Prior to each Board meeting, management has an obligation to provide members of the Commissioners and the Directors with timely and complete information to enable members to fulfill their responsibilities. Information provided includes background and explanatory notes on matters to be addressed by the Boards, copies of disclosure documents, monthly internal financial statements, risk management reports, budgets and forecasts. In respect of budgets, any material variance between the projections and actual results should also be disclosed and explained.
The Boards have a procedure for commissioners and directors, either individually or as a group, in the furtherance of their duties, to take independent professional advice, if necessary, at the company's expense.
Procedures for Developing Remuneration Policies
Principle 7: There should be a formal and transparent procedure for fixing the remuneration packages of individual directors.

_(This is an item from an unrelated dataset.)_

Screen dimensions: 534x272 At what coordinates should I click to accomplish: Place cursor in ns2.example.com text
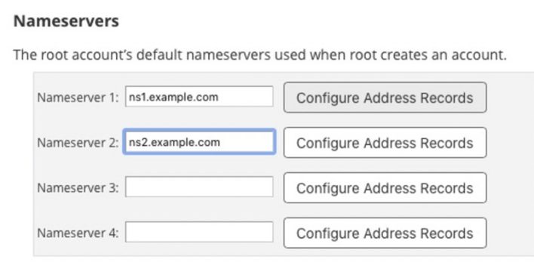click(174, 142)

No director should be involved in deciding his own remuneration.
The Company's Remuneration Committee members are Alan Jonathan Tangkas Darmawan, Hadi Surya, and Jaka Prasetya. The Chairman of the Company's Remuneration Committee is Alan Jonathan Tangkas Darmawan. If a member of the Remuneration Committee has an interest in a matter being deliberated upon by the Committee, he will abstain from participating in the review and approval process of the Remuneration Committee in relation to that matter.
Remuneration Committee has the duties of, among other things:
* recommending to the Board of Commissioners for
endorsement, the remuneration policies and guidelines for
setting remuneration for the Directors, Commissioners and
* Approving performance targets for assessing the performance
of our Directors; and
* Recommending specific remuneration packages for each
Director for endorsement by our Board of Commissioners.
Level and Mix of Remuneration
Principle 8: The level of remuneration should be appropriate to attract, retain and motivate the directors needed to run the company successfully but companies should avoid paying more for this purpose. A proportion of the remuneration, especially that of executive directors, should be linked to performance.
Disclosure on Remuneration
Principle 9: Each company should provide clear disclosure of its remuneration policy, level and mix of remuneration, and the procedure for setting remuneration, in the company's annual report.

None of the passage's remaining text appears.